The rest of the meetings that day crawled by at a painful pace. The words always sounded clumsy and awkward; the sentiments never seemed authentic. I felt suspended in some kind of mental purgatory that demanded that I experience the collective disappointment of each and every person there.

That day I wished I didn't know anything intimate about my employees. I wished to know only their names and their titles, nothing else. It would have made the ending so much smoother, like a crisp transaction, cool and metallic. I could have gone home and slept peacefully that night, rationalizing that the state of the company was due simply to the downturn of the market.

But I did know. I knew that my V.P. of engineering dreamed of moving his wife and tiny daughter to the South of France. I knew that the elderly parents of my Russian database architect depended on the money orders he sent across the ocean every month. I knew that one of my senior managers hoped to move his young family of five children out to a farm with horses and chickens and apple trees.

My own dreams seemed trivial before this tapestry of family plans and lifelong ambitions and children's college funds. I knew that my employees understood the risks when they signed up: Start-ups are fragile and prone to disaster, so proceed with caution. And yet these bright, smart people who could have worked anywhere had chosen my company out of all the others, and I loved them for it. They had claimed the company's vision for their own. They weren't afraid to question assumptions or present new ideas. And yet.

We are. We were. We have been.

It ended far too soon -- before we accomplished what we set out to do. Our innovative software wouldn't land us on the cover of Wired magazine. Our ideas for revolutionizing online interaction would never be completely tested. There would be no farms, no houses in France, no six-month backpacking trips. Not this time.

My employees had to pack up their desks that Monday and go home. They were hurt, bewildered and upset. Office doors flew shut for the last time, phone calls were made, e-mails sent. Eventually I helped them load their personal belongings into boxes and walked with them to their cars. We hugged. The elevator stopped pinging open and shut, and the halls became quiet.

Going back the next day was awful. The hardest job had been completed, but what remained was tedious and sad: creditors to call, investors to brief, equipment to sell.

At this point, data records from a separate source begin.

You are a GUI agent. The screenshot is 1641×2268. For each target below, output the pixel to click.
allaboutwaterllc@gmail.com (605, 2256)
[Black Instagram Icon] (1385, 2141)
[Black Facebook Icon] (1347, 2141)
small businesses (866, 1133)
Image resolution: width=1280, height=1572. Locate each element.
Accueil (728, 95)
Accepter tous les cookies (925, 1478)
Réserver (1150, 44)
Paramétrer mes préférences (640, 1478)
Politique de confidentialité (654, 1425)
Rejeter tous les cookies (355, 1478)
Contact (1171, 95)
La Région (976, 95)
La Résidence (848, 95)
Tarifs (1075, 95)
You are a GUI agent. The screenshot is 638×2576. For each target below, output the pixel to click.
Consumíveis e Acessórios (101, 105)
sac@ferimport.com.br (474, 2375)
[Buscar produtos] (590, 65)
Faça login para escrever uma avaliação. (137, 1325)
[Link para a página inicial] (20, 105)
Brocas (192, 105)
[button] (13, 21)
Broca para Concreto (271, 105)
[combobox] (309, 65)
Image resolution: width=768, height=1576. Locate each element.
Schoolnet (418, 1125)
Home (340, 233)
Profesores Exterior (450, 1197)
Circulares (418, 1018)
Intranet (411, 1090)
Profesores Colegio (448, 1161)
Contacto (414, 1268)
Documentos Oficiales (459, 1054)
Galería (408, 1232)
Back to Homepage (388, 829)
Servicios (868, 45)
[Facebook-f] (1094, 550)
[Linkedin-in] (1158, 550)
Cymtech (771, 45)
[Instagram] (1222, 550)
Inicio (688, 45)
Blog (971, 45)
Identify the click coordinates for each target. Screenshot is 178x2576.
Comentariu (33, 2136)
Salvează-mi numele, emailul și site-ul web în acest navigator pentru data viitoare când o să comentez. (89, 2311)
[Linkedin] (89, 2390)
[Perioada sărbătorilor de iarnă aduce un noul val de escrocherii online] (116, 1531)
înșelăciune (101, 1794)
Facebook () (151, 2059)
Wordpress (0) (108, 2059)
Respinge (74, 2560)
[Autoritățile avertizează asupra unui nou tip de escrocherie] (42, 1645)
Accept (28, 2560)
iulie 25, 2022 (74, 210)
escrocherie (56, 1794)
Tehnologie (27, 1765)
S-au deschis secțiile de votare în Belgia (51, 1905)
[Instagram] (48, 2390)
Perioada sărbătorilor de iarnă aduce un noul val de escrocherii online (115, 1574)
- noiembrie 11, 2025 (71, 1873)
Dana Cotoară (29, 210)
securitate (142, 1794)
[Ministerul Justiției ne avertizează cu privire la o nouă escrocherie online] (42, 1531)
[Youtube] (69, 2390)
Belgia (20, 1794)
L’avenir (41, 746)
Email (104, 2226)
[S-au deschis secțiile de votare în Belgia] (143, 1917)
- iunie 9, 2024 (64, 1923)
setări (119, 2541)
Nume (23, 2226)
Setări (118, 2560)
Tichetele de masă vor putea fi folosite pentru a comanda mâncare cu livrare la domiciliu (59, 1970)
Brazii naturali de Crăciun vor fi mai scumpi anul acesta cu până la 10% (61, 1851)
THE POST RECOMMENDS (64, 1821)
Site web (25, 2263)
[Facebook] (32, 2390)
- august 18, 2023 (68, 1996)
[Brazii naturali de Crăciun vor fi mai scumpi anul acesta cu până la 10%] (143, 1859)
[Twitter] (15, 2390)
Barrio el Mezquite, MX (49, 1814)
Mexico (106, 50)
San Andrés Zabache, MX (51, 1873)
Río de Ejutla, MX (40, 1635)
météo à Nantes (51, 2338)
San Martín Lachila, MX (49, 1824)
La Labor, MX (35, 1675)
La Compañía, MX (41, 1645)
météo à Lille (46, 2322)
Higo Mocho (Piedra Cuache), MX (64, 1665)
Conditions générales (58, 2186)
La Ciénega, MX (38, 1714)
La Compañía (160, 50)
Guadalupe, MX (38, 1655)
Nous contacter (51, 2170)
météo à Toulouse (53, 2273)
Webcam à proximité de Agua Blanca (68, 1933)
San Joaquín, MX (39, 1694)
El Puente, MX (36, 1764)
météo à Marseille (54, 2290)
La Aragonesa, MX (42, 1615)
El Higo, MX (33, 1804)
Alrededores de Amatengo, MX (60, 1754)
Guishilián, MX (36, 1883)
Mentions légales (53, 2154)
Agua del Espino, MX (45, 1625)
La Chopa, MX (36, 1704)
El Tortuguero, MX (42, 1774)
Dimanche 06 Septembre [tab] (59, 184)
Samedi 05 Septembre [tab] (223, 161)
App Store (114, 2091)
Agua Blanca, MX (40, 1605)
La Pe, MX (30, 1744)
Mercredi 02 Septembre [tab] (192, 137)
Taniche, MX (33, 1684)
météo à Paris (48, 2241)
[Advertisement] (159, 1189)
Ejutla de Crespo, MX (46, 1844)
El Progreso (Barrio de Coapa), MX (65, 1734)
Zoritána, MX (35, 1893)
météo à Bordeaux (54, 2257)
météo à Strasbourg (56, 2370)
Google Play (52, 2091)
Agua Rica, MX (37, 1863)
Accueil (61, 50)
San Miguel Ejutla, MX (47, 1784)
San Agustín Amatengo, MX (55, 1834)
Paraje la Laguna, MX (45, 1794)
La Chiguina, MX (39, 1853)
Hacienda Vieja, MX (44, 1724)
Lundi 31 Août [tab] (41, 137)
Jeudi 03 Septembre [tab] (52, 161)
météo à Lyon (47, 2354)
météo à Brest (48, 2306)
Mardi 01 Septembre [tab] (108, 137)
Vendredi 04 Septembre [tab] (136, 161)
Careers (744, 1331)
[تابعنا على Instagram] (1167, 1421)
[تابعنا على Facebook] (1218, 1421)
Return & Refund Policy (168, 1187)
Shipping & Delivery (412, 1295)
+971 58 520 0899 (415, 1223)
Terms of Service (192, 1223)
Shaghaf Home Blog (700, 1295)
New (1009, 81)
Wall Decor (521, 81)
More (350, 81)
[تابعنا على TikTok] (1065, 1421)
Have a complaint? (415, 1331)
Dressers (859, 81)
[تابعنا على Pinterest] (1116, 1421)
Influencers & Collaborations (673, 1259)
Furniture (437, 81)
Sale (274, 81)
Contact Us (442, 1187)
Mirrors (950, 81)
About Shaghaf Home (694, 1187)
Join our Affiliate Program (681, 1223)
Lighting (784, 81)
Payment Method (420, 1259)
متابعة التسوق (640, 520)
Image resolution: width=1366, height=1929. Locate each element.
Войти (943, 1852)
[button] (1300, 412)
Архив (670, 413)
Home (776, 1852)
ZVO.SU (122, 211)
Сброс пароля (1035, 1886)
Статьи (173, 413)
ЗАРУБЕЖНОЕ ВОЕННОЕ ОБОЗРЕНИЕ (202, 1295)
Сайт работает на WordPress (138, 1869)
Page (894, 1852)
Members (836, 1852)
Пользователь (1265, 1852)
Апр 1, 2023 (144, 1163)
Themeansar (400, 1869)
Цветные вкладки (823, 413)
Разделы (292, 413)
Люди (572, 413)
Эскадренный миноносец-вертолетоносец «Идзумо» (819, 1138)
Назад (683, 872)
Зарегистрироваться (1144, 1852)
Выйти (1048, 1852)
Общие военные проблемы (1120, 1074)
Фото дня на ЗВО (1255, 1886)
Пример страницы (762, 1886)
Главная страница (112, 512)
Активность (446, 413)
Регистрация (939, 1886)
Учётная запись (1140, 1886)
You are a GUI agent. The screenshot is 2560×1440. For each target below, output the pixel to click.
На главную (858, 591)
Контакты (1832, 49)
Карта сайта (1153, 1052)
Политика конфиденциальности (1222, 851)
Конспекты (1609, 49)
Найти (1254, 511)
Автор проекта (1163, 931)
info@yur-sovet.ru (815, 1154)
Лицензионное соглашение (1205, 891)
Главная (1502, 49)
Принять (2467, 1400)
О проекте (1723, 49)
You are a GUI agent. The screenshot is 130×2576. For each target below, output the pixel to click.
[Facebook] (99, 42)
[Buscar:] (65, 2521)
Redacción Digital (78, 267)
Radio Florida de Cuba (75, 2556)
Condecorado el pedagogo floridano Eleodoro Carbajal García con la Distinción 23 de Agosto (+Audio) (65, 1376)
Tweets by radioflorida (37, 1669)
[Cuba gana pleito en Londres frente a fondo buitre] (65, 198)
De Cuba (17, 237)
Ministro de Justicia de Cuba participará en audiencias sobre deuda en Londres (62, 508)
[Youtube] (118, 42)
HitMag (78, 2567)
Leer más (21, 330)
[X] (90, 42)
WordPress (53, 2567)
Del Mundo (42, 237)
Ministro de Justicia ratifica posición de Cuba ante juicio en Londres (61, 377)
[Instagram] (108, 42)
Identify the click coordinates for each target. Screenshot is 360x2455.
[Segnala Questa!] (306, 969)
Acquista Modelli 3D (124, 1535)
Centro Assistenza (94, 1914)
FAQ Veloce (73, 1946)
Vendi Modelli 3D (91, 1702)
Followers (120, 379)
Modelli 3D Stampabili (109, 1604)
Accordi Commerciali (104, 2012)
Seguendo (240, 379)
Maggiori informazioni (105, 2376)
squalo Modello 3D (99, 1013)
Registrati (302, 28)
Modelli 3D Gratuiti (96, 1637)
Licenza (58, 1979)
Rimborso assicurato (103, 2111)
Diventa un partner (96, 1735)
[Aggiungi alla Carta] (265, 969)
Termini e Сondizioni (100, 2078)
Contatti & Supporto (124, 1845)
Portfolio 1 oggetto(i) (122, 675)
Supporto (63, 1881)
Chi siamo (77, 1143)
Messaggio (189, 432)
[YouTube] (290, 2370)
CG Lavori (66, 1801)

It was eerie to walk into empty offices and see chairs still arranged helter-skelter and scribbles all over the whiteboards, the ghosts of an impromptu meeting. The kitchen refrigerator still held brown paper sacks with initials on them, and the UPS delivery person still arrived on schedule with an armful of boxes. It felt like we had been vandalized, robbed of something precious and vital.

After days of cleaning up and putting away, my co-founders and I left with exactly what many founders of failed start-ups leave with: nothing more than the experience. No parachute. No Porsche. No paycheck.

My former employees quickly found jobs with wonderful companies. I'm envious of their new employers because I know how valuable they are. I wish we had made it to the end, had finished what we started. But we didn't, and that's the reality of this spasmodic industry.

Ultimately, I'm glad that I was a part of it, despite the outcome. I'll always remember the torturous day it all ended, but there were many days before it that were pure and exhilarating and wonderful, and I'll always remember those too.

- - - - - - - - - - - -

The author chose not to reveal the name of her startup, citing legal issues related to the process of closing down the company and settling with creditors.